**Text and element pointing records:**
========
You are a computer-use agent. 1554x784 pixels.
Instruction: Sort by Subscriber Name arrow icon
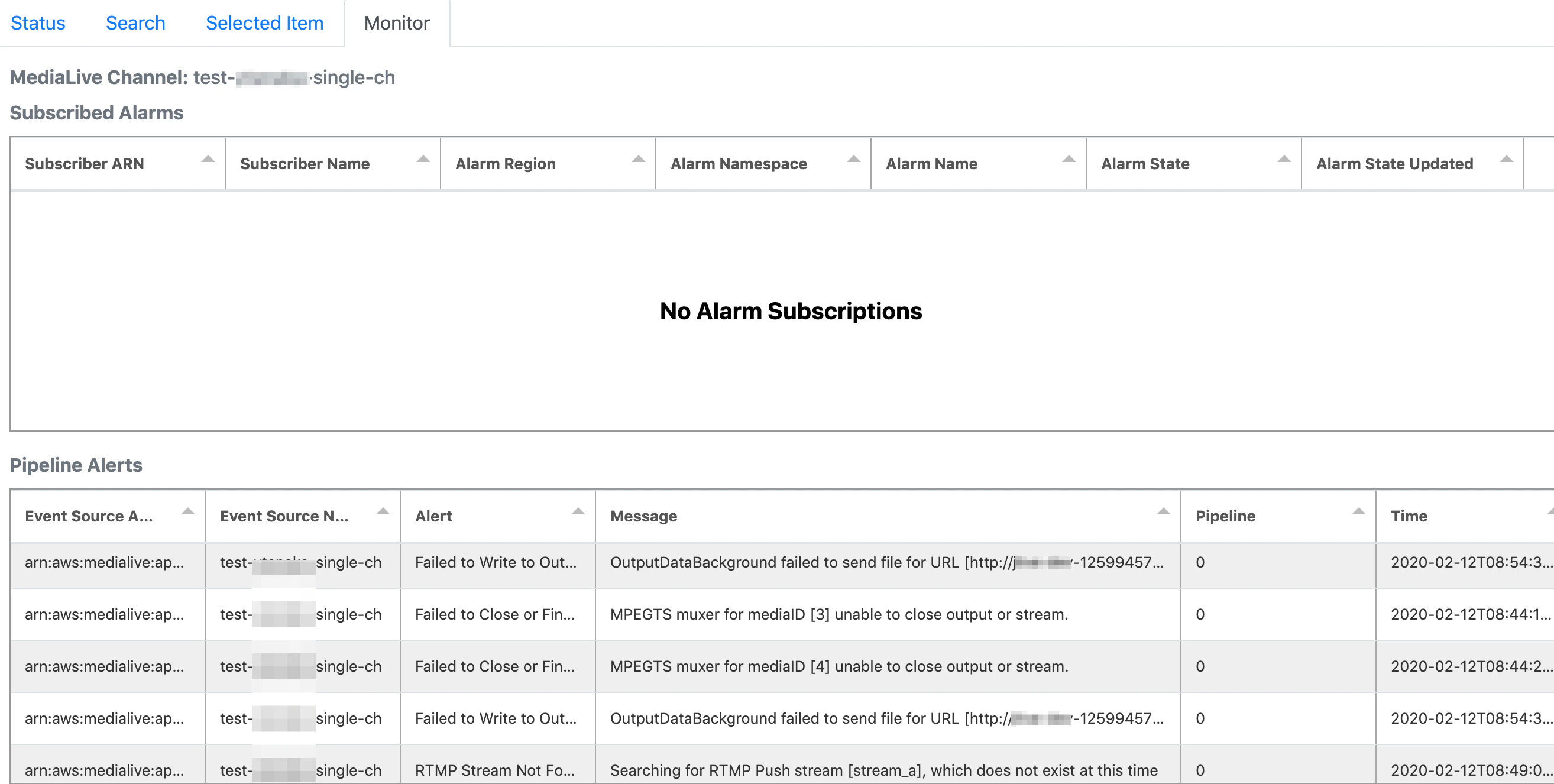point(423,159)
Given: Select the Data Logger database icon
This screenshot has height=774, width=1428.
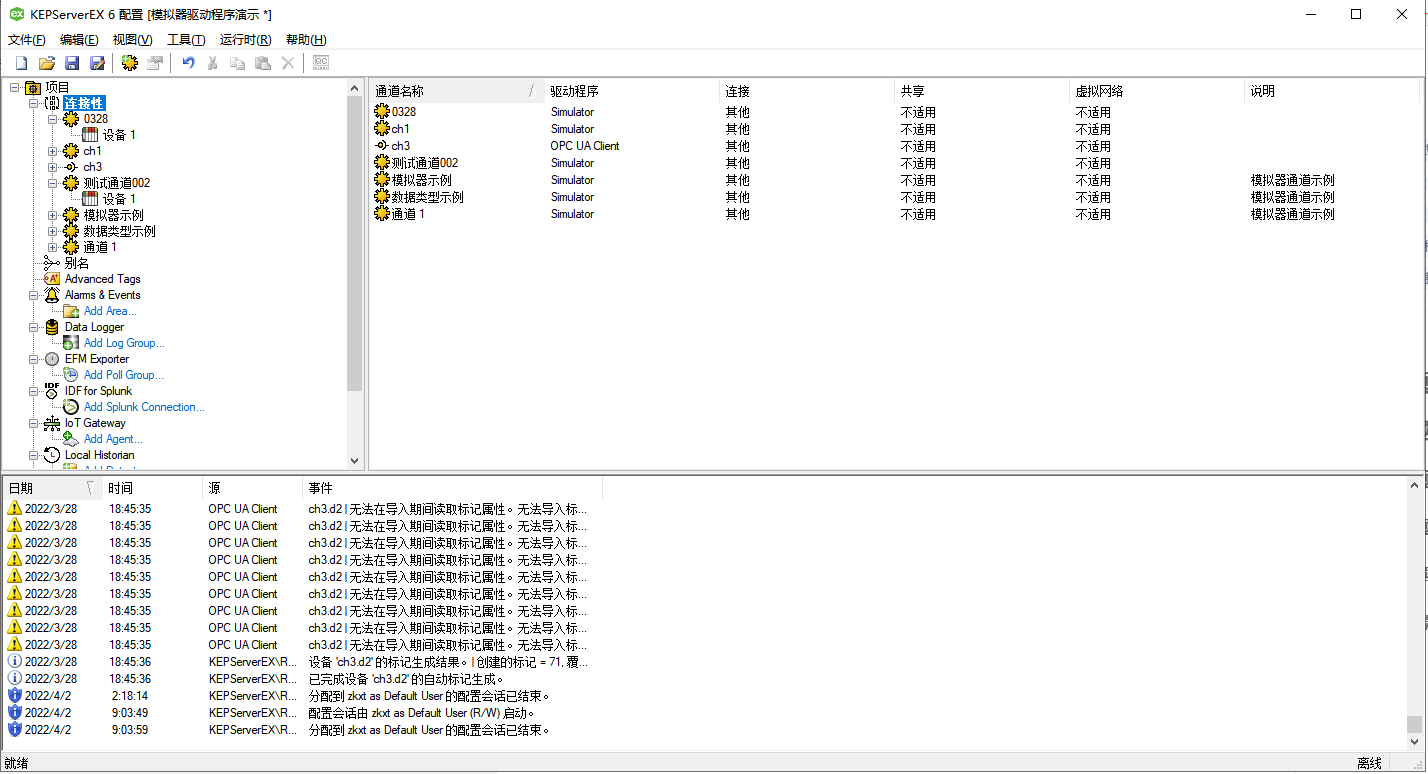Looking at the screenshot, I should click(51, 326).
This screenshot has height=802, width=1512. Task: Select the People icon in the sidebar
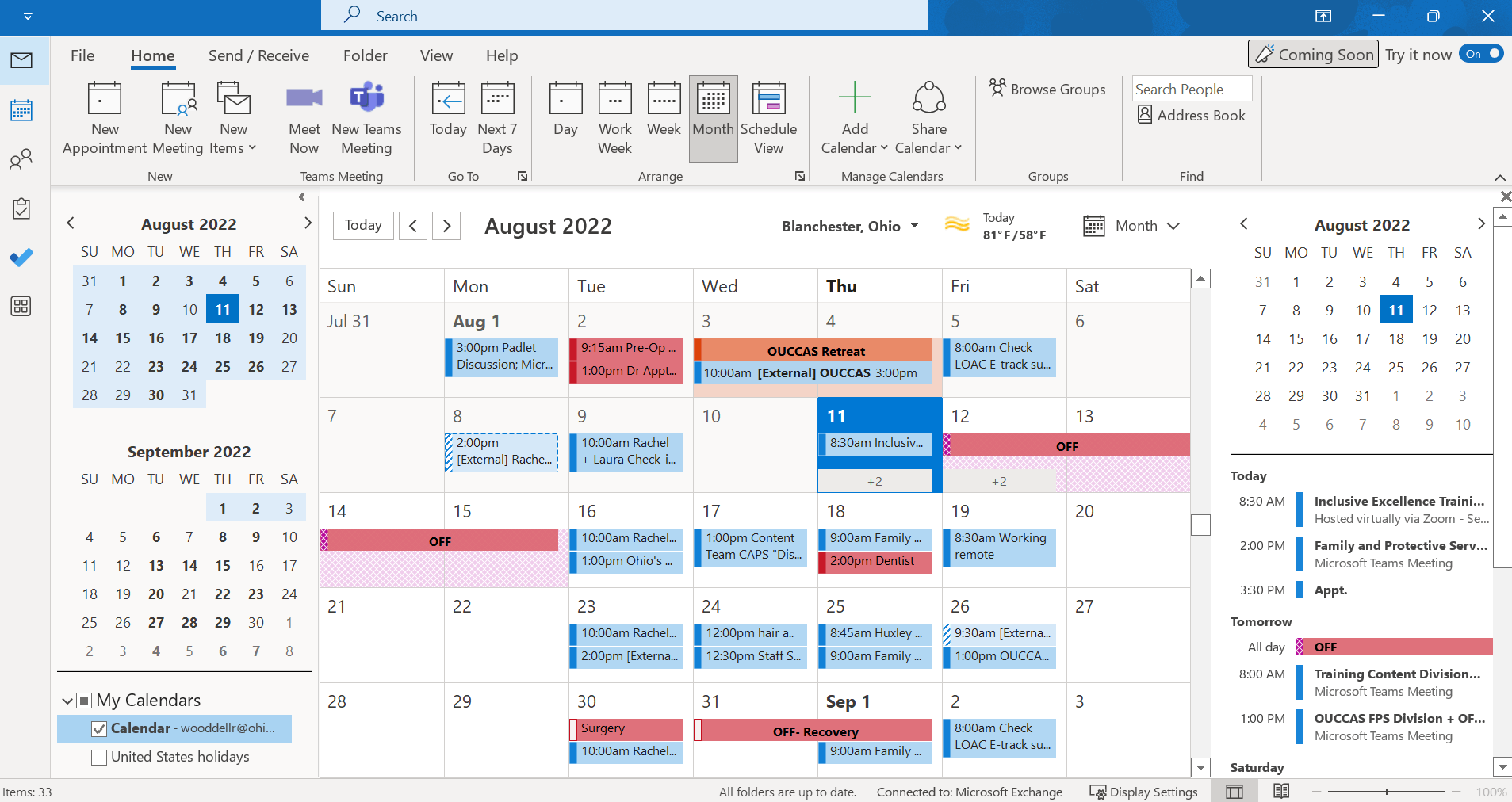point(21,159)
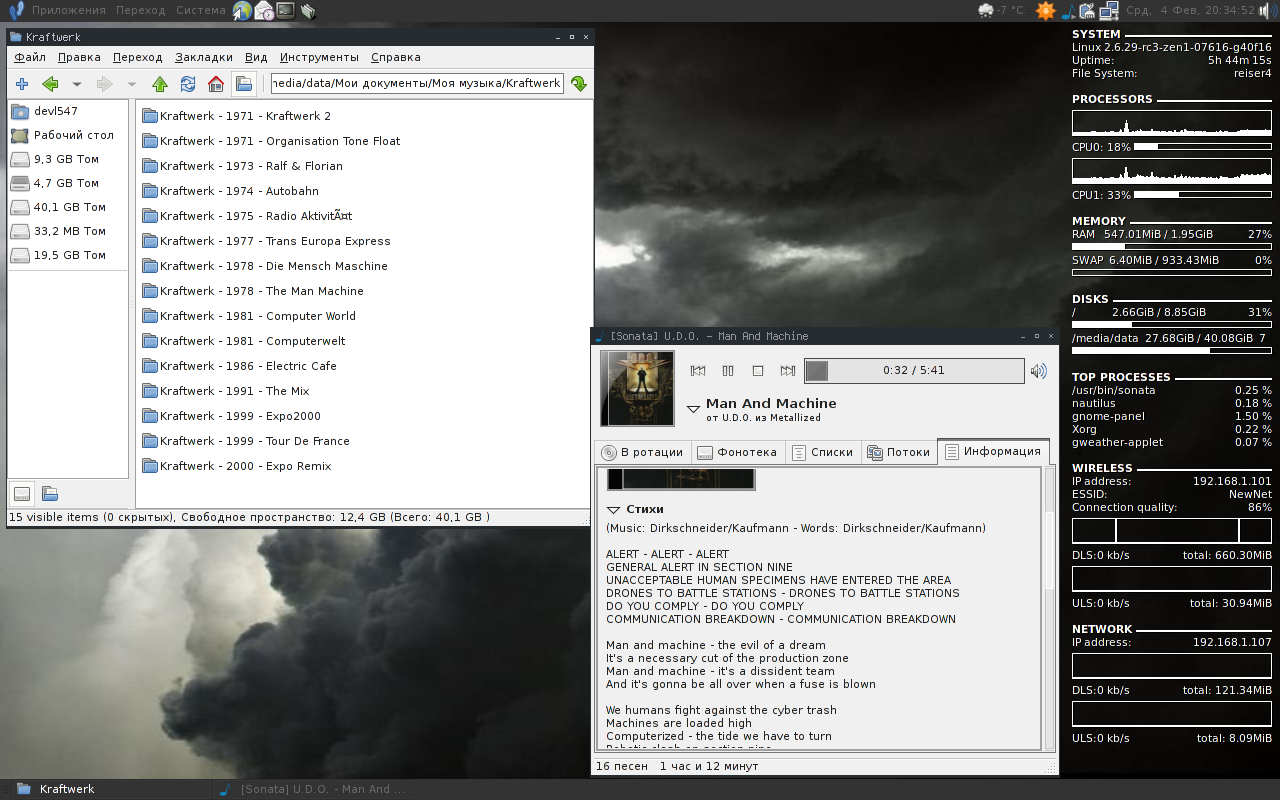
========
**Task description:**
Convert the rows into a JSON list of strings with one string per line and no blank lines. Start with the line containing "Given: Select the Data Logger database icon", continue through the last row, and leave the pictures out.

**Solved problem:**
[
  "Given: Select the Data Logger database icon",
  "This screenshot has height=774, width=1428.",
  "Looking at the screenshot, I should click(51, 326).",
  "This screenshot has height=802, width=1512. Task: Select the People icon in the sidebar",
  "point(21,159)"
]